For generator failure:

try switching traffic to other running instance of the service if available. (load balancer)
in case of all outage of service, try exponential back off giving the service some time to get back online.
in case of time out of exponential back off use circuit breaker to stop cascading failures and return appropriate error message to client

In case of network partition:

Stop writes to that instance and divert traffic to the working instance.
When the downed instance is back online maintain eventual consistency
sync up all the data writes from working instance to the partitioned one

Caching:

Frequently requested urls are cached for faster retrieval.
In case of cache miss send the request to service where entire Hashing and DB fetch operation takes place and after querying from the DB return the response and update it in the cache.
Set a time out of say 1min depending on the traffic and cache size and SLA after which the cache entry is invalidated.
For no longer used urls TTL them and remove from cache.
Once invalidated request has to go through DB query for response and again cached.
When original link cannot be reached or disabled invalidate the cache
Eviction refers to the process of removing data from a cache or storage when it is no longer needed or when storage limits are reached. TTL is a specific type of eviction policy where data is automatically removed after a predetermined period.
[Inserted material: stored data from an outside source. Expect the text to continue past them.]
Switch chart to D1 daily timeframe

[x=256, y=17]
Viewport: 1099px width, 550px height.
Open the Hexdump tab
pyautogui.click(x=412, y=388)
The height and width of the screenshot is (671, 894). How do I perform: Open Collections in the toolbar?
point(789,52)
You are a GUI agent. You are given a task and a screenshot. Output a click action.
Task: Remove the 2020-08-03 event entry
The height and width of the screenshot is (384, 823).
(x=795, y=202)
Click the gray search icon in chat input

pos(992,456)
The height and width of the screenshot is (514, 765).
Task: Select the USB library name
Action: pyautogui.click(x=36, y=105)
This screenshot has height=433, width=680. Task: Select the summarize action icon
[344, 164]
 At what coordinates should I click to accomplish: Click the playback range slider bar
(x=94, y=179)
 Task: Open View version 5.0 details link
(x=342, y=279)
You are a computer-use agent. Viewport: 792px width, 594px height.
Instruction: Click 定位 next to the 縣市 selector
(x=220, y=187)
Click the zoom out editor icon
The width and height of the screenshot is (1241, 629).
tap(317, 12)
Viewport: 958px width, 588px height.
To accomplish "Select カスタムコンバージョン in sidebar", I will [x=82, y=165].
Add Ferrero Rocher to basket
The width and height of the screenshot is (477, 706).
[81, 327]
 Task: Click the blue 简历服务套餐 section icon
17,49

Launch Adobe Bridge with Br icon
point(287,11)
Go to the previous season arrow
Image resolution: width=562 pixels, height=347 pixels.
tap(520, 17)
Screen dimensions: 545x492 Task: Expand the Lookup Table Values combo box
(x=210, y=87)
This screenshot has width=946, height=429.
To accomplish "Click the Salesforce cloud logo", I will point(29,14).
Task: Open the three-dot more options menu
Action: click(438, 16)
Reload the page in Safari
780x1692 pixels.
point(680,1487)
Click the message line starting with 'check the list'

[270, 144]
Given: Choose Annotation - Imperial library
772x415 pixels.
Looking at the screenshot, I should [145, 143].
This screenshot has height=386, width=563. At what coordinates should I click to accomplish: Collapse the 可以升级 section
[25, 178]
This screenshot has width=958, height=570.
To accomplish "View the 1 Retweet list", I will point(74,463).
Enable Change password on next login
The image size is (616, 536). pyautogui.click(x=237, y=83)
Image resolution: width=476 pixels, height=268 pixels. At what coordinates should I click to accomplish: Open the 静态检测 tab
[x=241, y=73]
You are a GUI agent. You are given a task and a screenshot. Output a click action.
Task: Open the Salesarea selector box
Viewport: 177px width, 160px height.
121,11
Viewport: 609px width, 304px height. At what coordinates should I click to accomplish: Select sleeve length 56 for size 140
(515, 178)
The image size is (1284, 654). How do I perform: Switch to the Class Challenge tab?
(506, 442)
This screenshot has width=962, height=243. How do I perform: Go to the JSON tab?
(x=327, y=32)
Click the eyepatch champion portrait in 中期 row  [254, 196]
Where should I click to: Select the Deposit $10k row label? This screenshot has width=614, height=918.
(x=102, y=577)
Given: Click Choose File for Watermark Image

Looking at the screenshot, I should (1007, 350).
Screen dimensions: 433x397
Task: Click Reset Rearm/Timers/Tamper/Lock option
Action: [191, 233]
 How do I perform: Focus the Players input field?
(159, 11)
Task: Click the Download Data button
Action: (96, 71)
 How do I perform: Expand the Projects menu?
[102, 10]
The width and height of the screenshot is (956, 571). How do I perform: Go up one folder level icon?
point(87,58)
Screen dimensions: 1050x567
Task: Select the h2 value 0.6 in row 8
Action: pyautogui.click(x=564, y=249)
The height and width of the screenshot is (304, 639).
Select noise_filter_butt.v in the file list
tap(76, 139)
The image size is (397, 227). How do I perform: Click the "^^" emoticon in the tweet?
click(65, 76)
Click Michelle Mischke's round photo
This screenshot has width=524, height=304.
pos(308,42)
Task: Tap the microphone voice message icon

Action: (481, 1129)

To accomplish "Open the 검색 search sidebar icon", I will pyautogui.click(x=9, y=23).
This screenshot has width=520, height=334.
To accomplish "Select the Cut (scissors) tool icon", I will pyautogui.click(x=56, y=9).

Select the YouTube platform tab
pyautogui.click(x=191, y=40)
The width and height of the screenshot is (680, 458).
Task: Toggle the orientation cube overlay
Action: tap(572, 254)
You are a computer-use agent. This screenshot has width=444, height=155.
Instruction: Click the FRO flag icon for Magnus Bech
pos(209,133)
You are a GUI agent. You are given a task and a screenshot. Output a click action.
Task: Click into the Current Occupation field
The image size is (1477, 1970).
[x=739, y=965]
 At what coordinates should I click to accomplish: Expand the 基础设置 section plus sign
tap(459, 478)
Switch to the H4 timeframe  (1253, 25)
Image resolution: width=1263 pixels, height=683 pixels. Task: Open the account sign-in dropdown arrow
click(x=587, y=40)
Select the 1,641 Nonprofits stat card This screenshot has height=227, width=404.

For instance, if a shortened URL is not accessed for a month, it could be set to expire and be removed from the database.

API gateway:

Initial entry layer, routing traffic to services. Manages security and auth. Has rate limiting to prevent exploitation. Fallback mechanism for unavailable URLs.

Why:

Easy fault isolation
Separation of concerns
Logging and monitoring
Prevent api exploits

Rate limiting:

Since the application can have bursts of traffic leaky bucket algo can be used to maintain smooth flow.
Set a certain size of bucket based on user traffic
In case of service failures use exponential backoff for a set interval of time, if service still down switch to circuit breaker and show appropriate response message

Handling Hot ids:

One effective approach is to use caching layers, such as a Content Delivery Network (CDN) or an in-memory cache like Redis, to store frequently accessed short URLs. By caching these hot IDs, you can serve requests directly from the cache, significantly reducing the load on the underlying database and ensuring faster response times. This is particularly useful for URLs that experience sudden spikes in traffic, as the cache can absorb the increased demand without impacting the database's performance.

Another strategy is to implement read replicas for your database. By distributing read requests across multiple replicas, you can alleviate the load on the primary database instance. This allows the system to handle a higher volume of read requests for popular short URLs while maintaining write operations on the primary instance. It’s essential to ensure that the replicas are kept in sync with the primary database to provide accurate and up-to-date information.

Additionally, consider using sharding techniques based on URL patterns or user segments. By distributing hot IDs across multiple shards, you can balance the load more evenly. For instance, you could hash the short URL to determine which shard it belongs to, ensuring that requests for popular URLs are spread out rather than concentrated on a single shard.